On the contrary, Marxian theory is 'the historical theory of economics +', with "economics" grasped as only an aspect, albeit a foundational one, of the history of the 'allo-development' coupled with the '''self-development''' of human-species self-reproductive praxis — indeed, it is an historical theory of all aspects of the human-species social totality:
"We know only a single science, the science of history. One can look at history from two sides and divide it into the history of nature and the history of men. The two sides are, however, inseparable; the history of nature and the history of men are dependent on each other so long as men exist. The history of nature, so-called natural science, does not concern us here; but we will have to examine the history of men, since almost the whole of ideology amounts either to a distorted interpretation of history, or to a complete abstraction from it. Ideology itself is only one of the aspects of this history." [Karl Marx, Frederick Engels, The German Ideology, Progress Publishers [Moscow: 1968], page 28; emphasis added by Anonymous; part of a section which was "crossed out in the manuscript", per the editor, S. Ryazanskaya].

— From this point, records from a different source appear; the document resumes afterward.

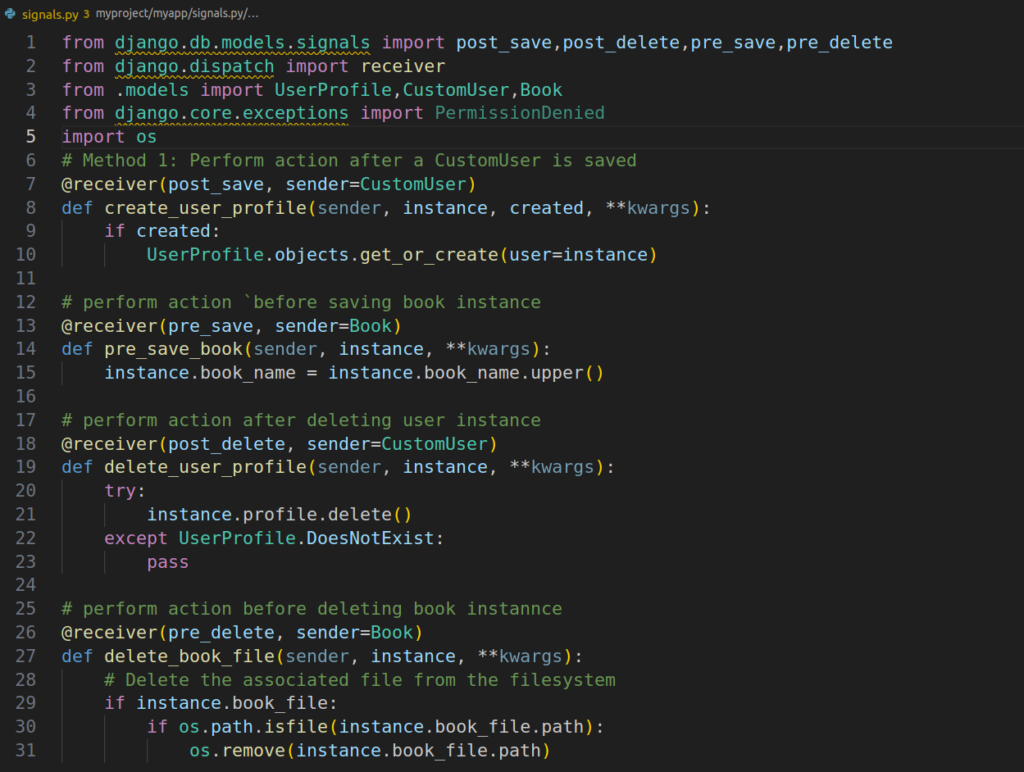This screenshot has width=1024, height=772.
Task: Click the delete_book_file function name
Action: (189, 656)
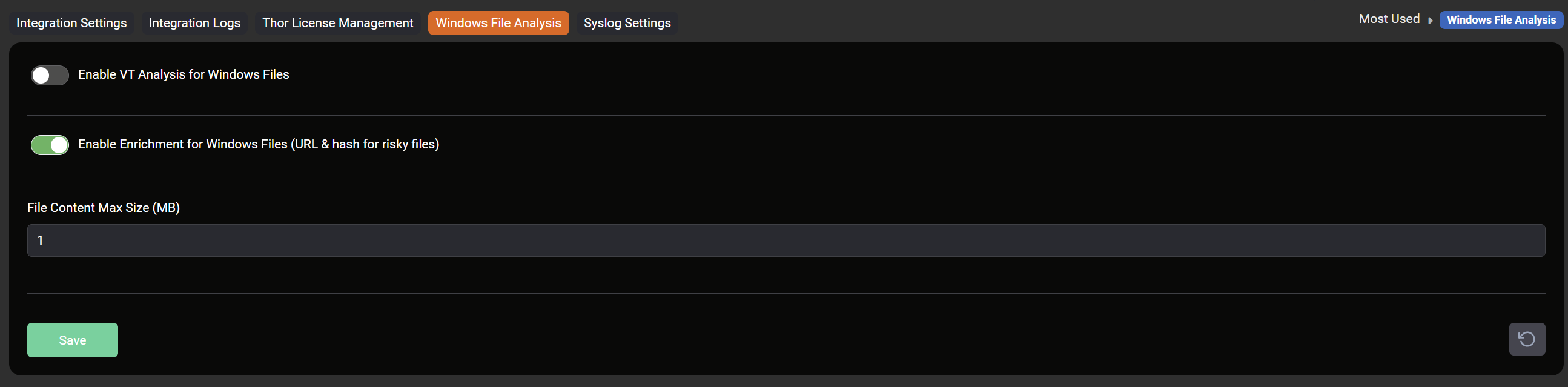Switch to the Integration Logs tab
The width and height of the screenshot is (1568, 387).
(194, 23)

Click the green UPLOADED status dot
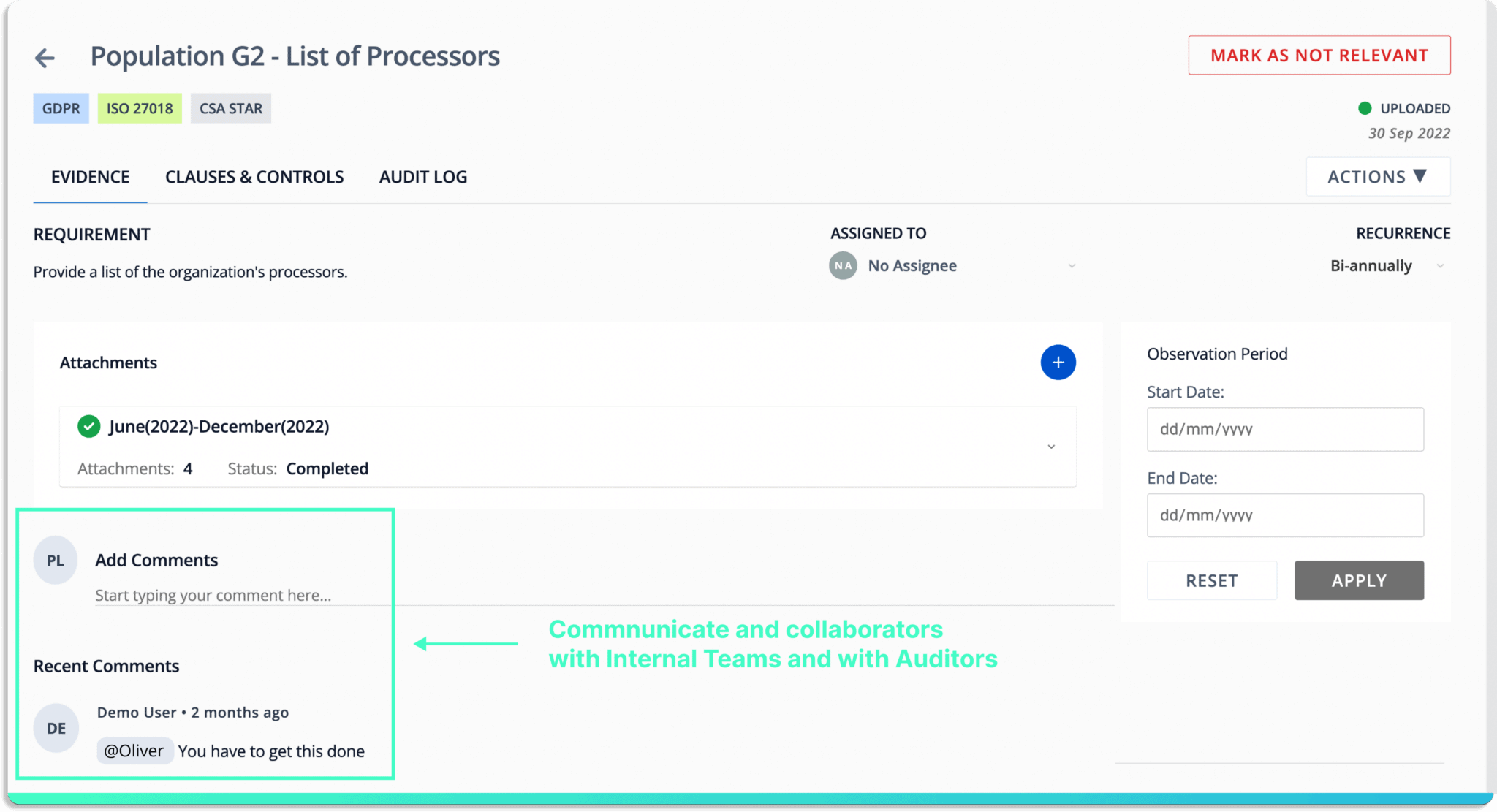[1365, 108]
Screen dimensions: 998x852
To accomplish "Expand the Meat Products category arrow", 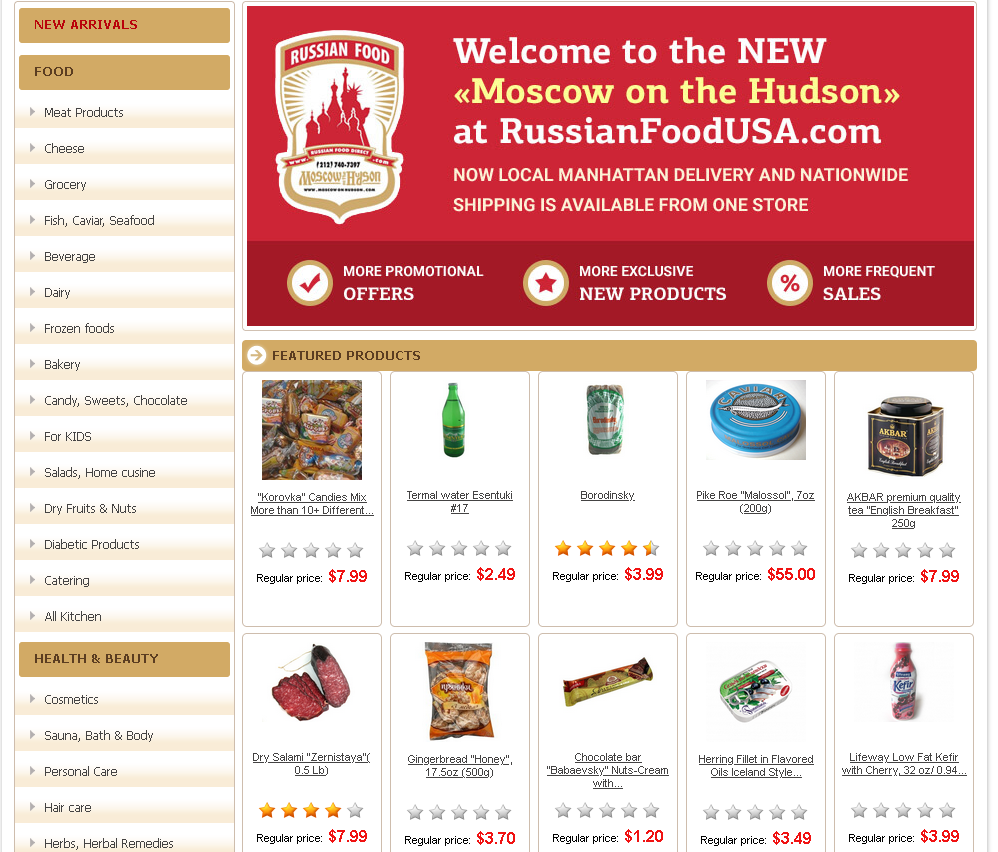I will (32, 112).
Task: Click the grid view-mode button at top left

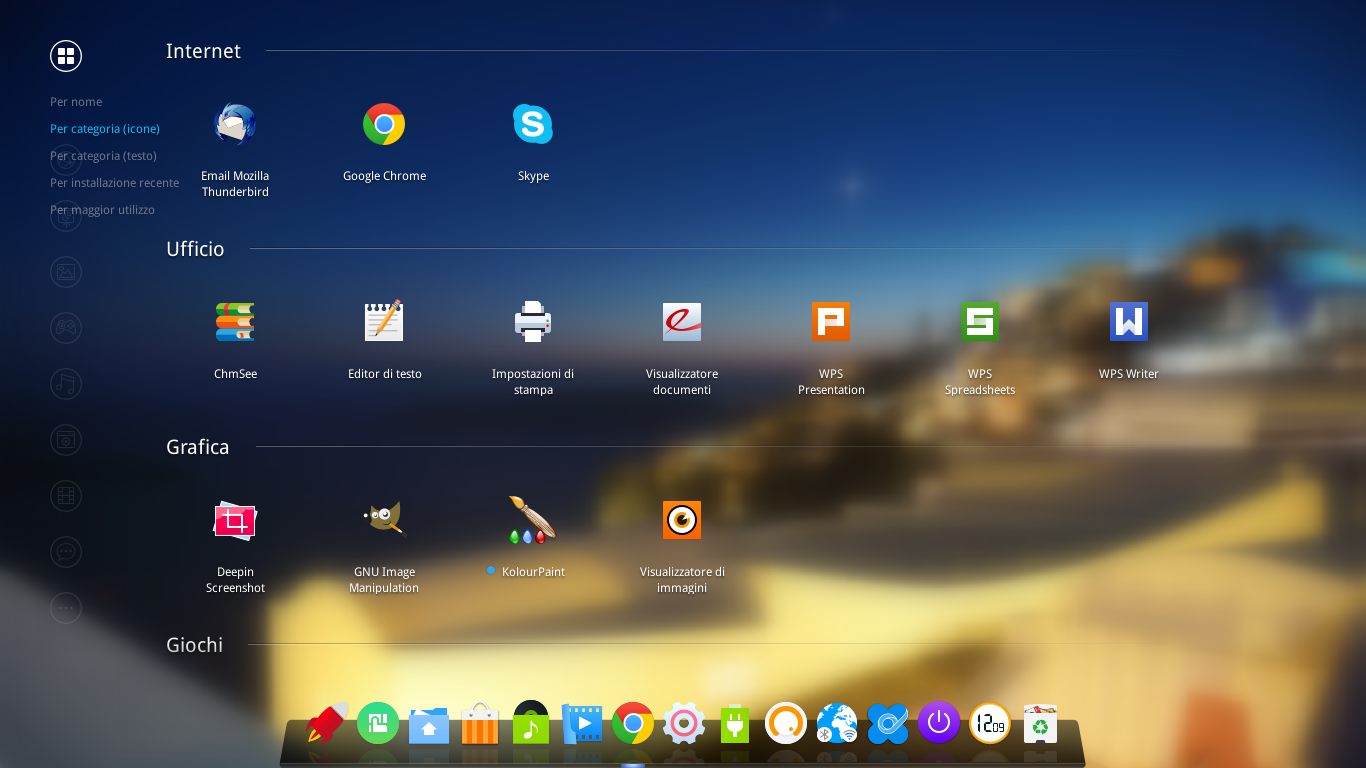Action: (x=66, y=56)
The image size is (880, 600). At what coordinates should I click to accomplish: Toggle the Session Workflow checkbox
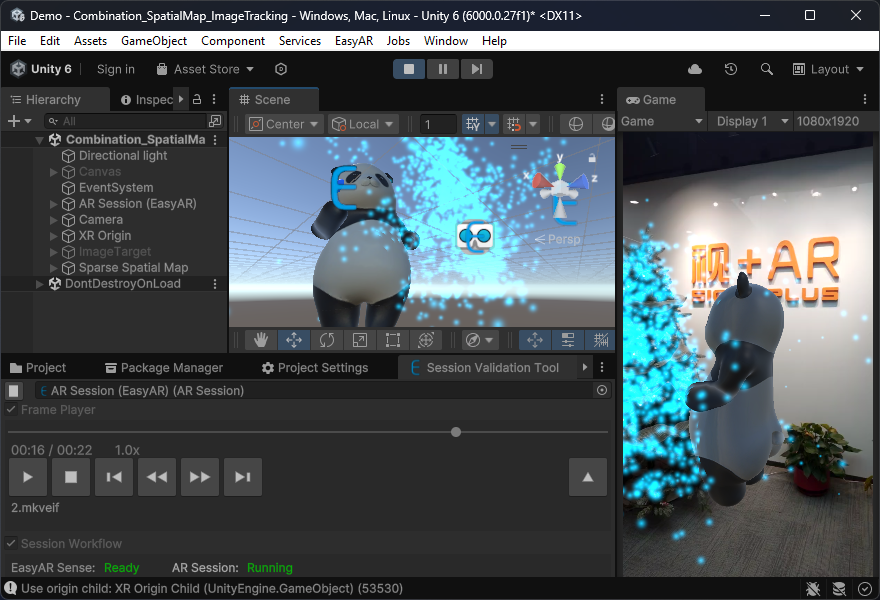[11, 544]
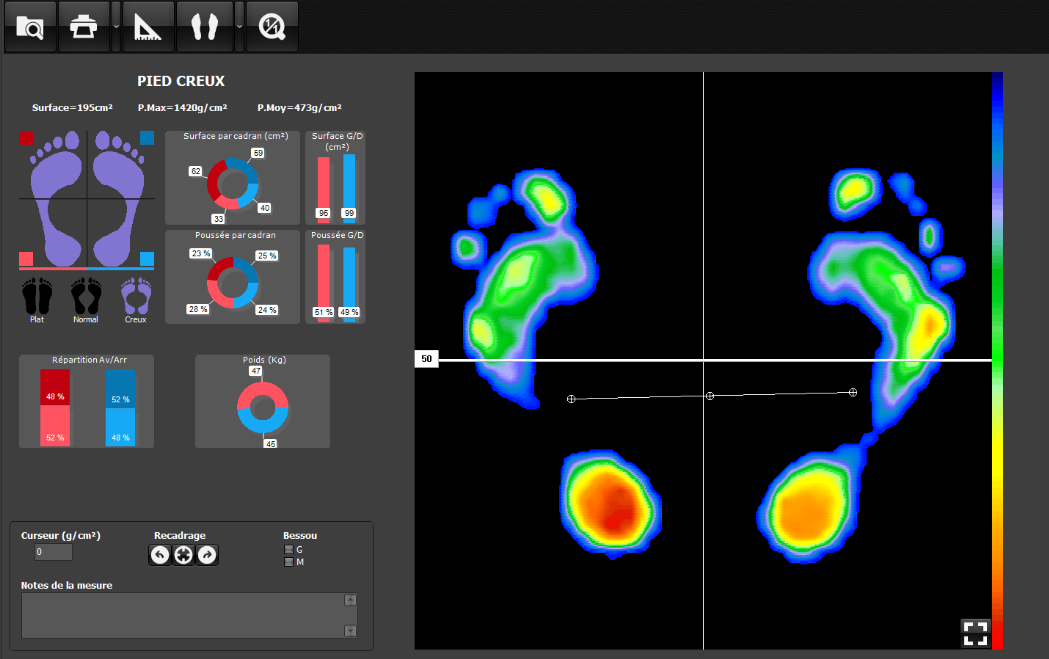Toggle fullscreen on the pressure map
Viewport: 1049px width, 659px height.
point(974,632)
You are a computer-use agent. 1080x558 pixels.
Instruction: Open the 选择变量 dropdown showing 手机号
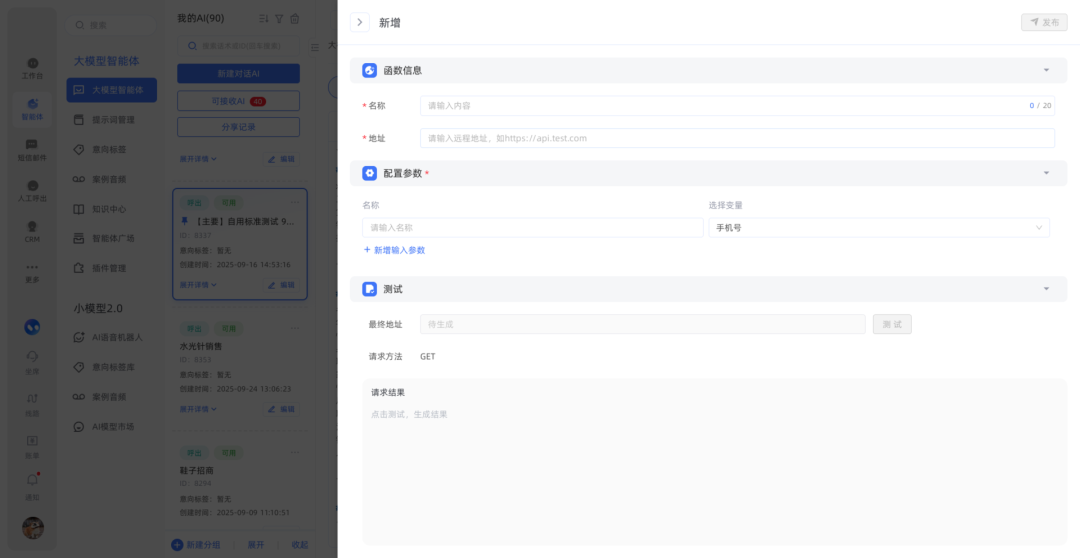pos(879,228)
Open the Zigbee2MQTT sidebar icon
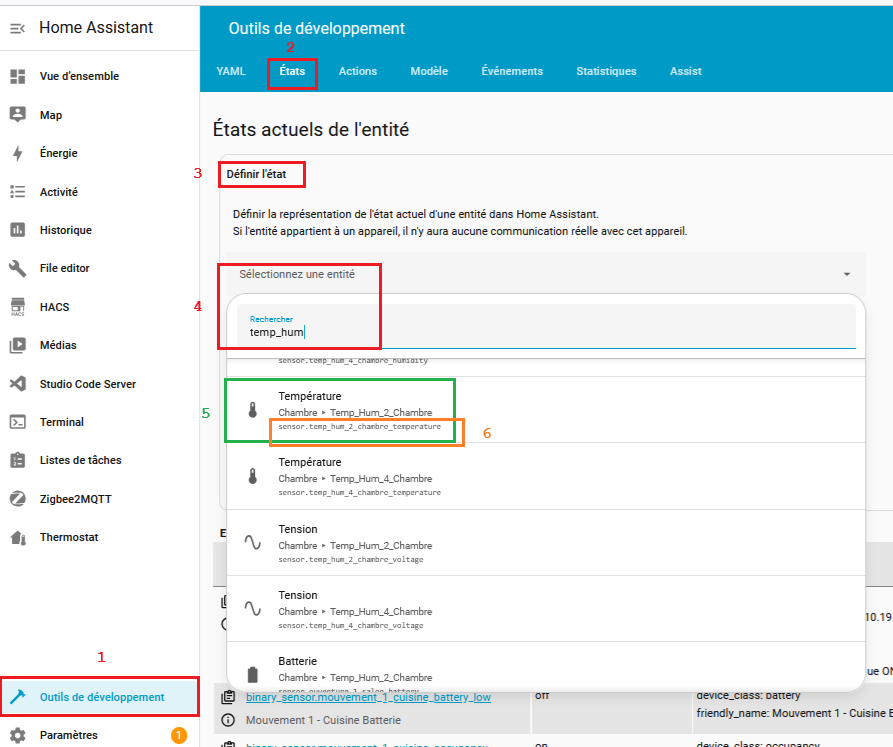 (17, 499)
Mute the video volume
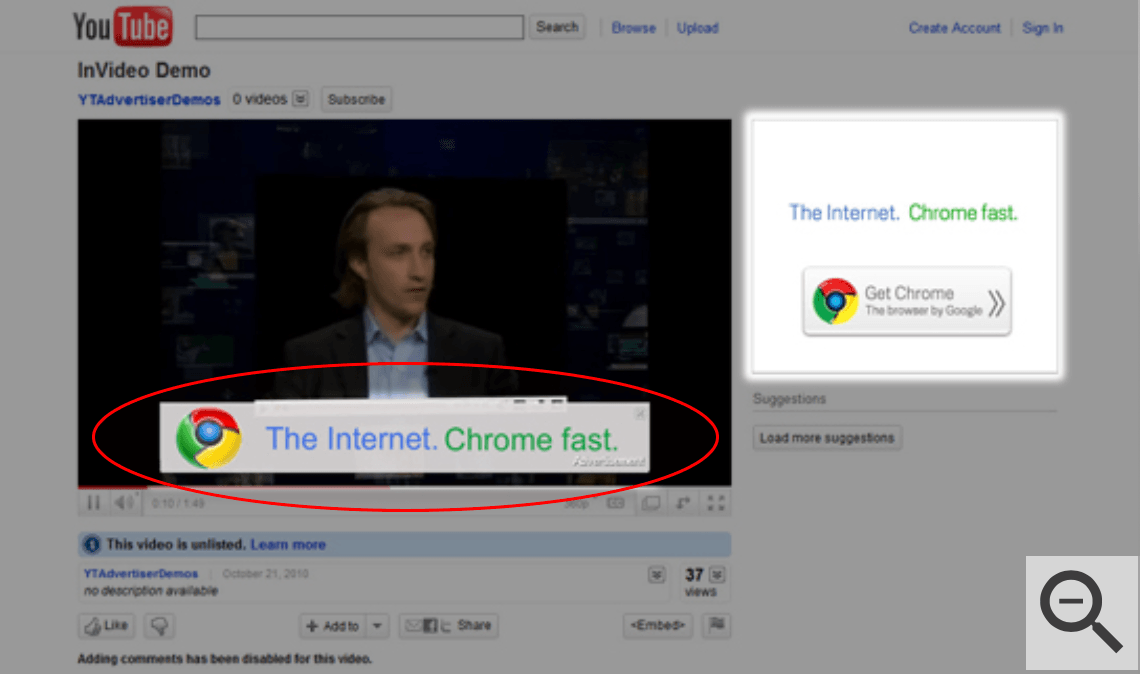The height and width of the screenshot is (674, 1142). (x=124, y=503)
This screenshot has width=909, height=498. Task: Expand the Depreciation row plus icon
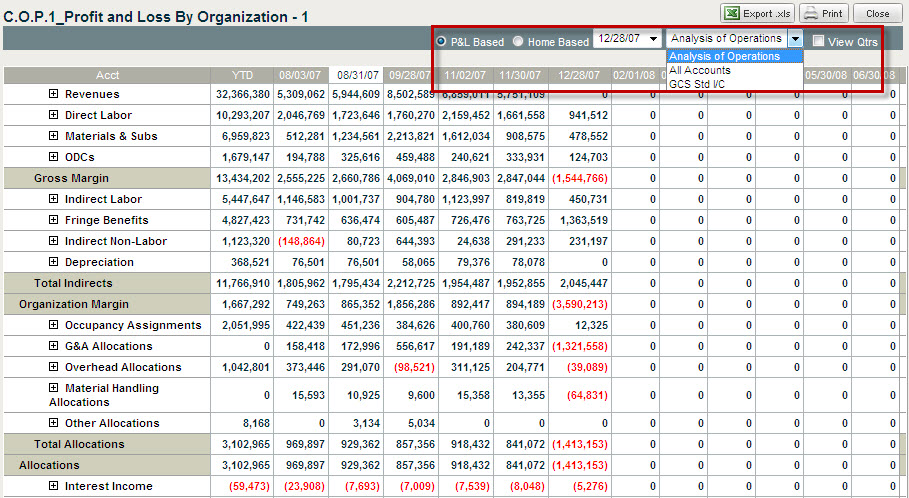[54, 262]
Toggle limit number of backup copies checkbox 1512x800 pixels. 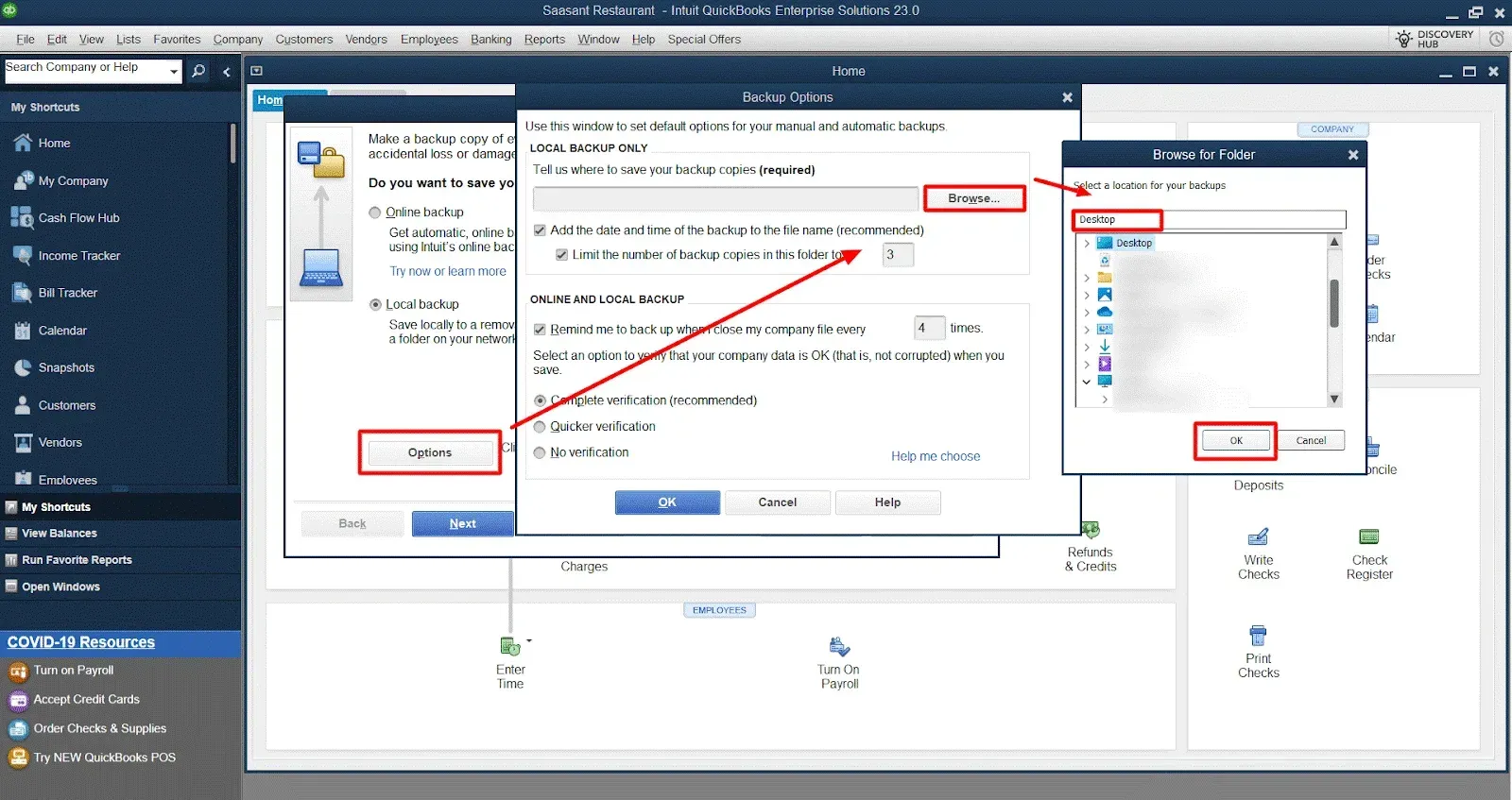(x=561, y=255)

[Inserted by M.D.]:  The remainder of Marx's planned critique of political economy -- the second «buch» on Landed Property, and, especially, the third, fourth, fifth, and sixth «buchs» on, respectively, Wage Labor, The National State, International Trade, and The World Market [which was to contain the full exposition of Marx's theory of the recurring and worsening world economic crises that are immanent in the capitalist system, as the spurs toward the revolutionary supersession of capitalism via the transition to a higher form of industrial society] -- had that remainder been completed, would no doubt have contributed an enormous increment to the theoretical armamentarium of humanity, as humanity confronted the descendant-phase depradations -- immanent in the "law of motion" of the capitalist system -- that came crashing down soon after Marx's death.

These depredations have included the 'Great Techno-Deflation' after the U. S. Civil War [a "depredation", directly, only for the capitalist ruling class, and for their rate of profit mainly, with some benefits for the rest of human society], the ruling-class contrived 1907 economic crisis, the ruling class's constitutional and legislative assaults, in the U.S., in 1913, followed by their World War I, the "Great Depression", the emergence of Nazi, other Fascist, and Stalinist forms of totalitarian national state-capitalism world-wide -- fraudulently represented by their ideologues as "socialism" -- then World War II, ... and the present "Great Recession".

Indeed, the completion of Marx's planned work, by Marxians -- even at this late date -- via a revived and truly Marxian social-revolutionary movement, would still contribute enormously -- and perhaps even crucially -- to that armametarium.

This essay is intended as a contribution to that revival of actually-Marxian theoretical and practical development, which is urgent if the present, descendant phase of capitalism is not to sink humanity into a New Dark Age -- this time, likely also a Final Dark Age, for reasons which will become apparent. [end M.D. insert].